Sweet Tooth is, sadly, very underwhelming. McEwan's point is well made, but not worth the effort it takes to get there.
What are we looking at here? Freedom of thought? Power of fiction over worldly powers? The power of the spy in all his iterations? It all comes down to fiction vs. reality, in many guises. I see that and it would have made a lovely short story – it's very possible that that's on purpose and kudos to McEwan for that joke, which is actually pretty funny - but none of these themes justify sitting through twelve hours of a bland, mildly annoying, improbable protagonist and a story where every little piece of suspense goes up in nothing, despite it's highly suspenseful setting.
If this were young adult fiction, I'd get why the protagonist's obsessions have to interfere with her life, but in this context it feels petty and unbelievable. It's almost as though she walks through the world with an attitude of "my sexual satisfaction trumps all other interests, and I'm not even sorry," but she's not combining that attitude with the feminist convictions that should logically underly it. You work at MI5, and you don't think twice about starting something with your immediate superior or jumping into bed with the person you're handling? Just because you can?
The ending doesn't really change much here… it explains her lack of depth as a character in a novel, but doesn’t make the story any more relevant. It is a self-reflective ride of contemporary fiction, which is all neatly mirrored in the protagonist - which is all academically lovely, but doesn't elevate the pleasure of the story.
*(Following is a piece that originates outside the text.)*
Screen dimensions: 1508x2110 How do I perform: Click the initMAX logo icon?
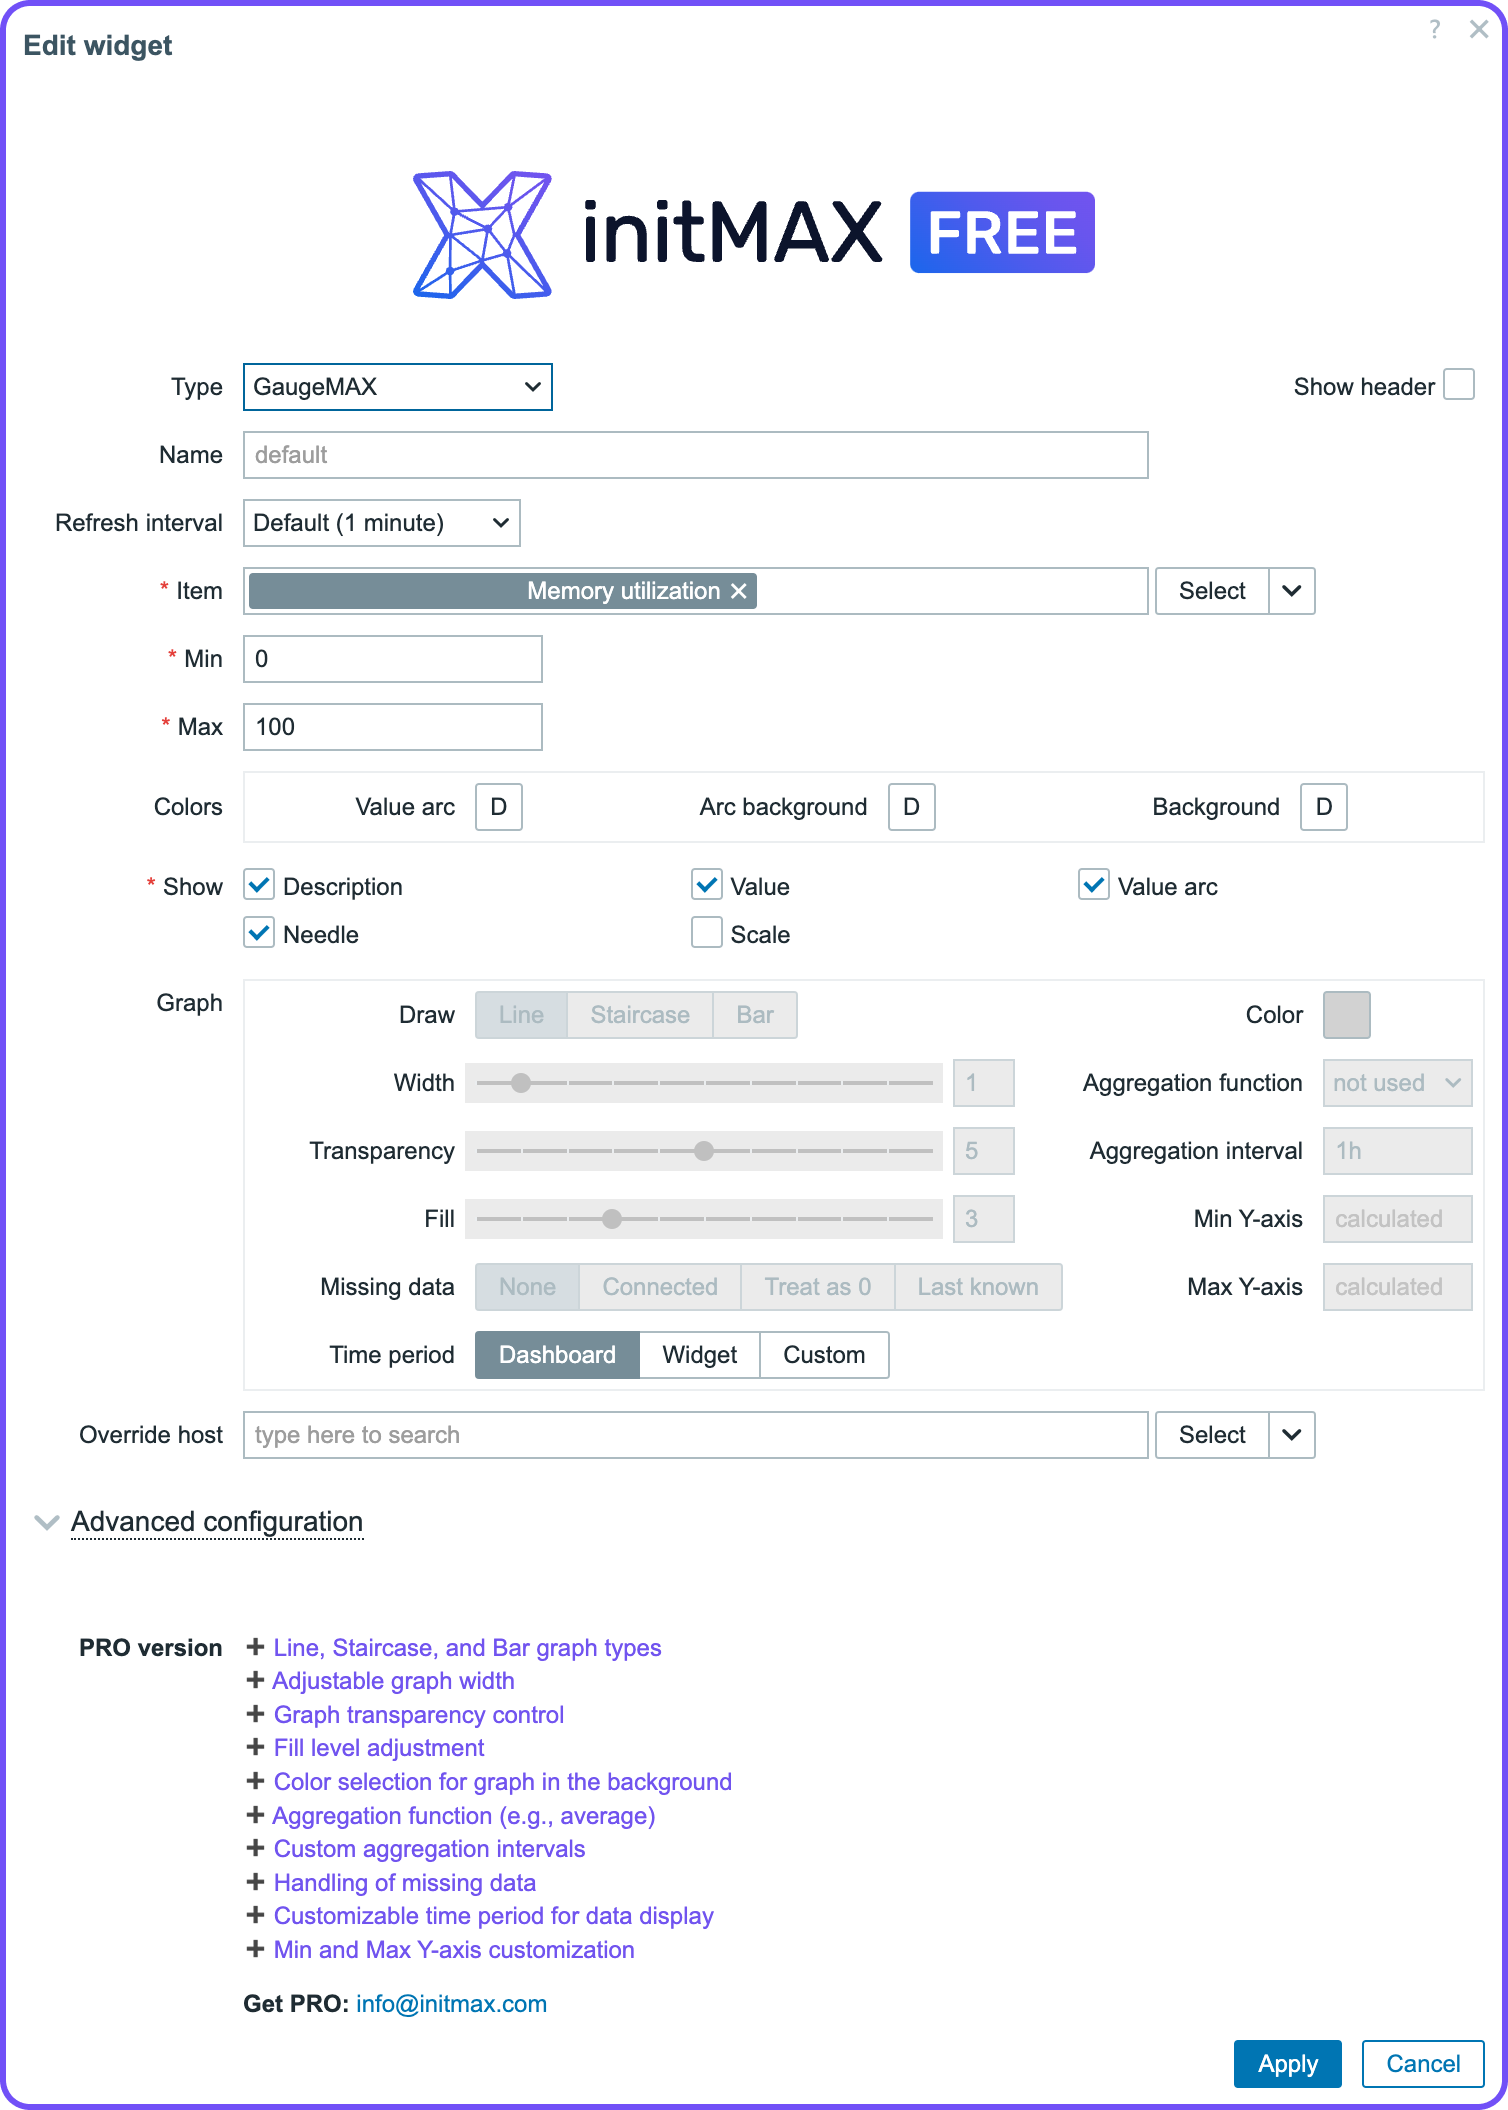point(482,234)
So the whole influence of fiction on reality, yes, sure, but in the end I am left with a piece of fiction that has sorely little influence on my reality – I feel like I am being force-fed his point in many guises, but because they are all self-contained in something that is entirely fictional if we take two steps back from it, they ultimately fail to hit home. This distinguishes Sweet Tooth from Atonement, where the reader's investment in the story is an enormous part of the reveal at the end - the fictional nature of the entire story as told by McEwan doesn't matter there, because the emotions that carry its enormous weight are very real for the reader.
In Sweet Tooth, the reader is left with nothing to feel much about. It's amusing, academically clever. Nothing more.
(In addition, the narrator intones the story with a certain downward cast that might inhibit my enjoyment of the protagonist and my willingness to believe that men would find her so irresistible. She doesn't come across as particularly lively or humorous. This might not be entirely McEwan's fault.)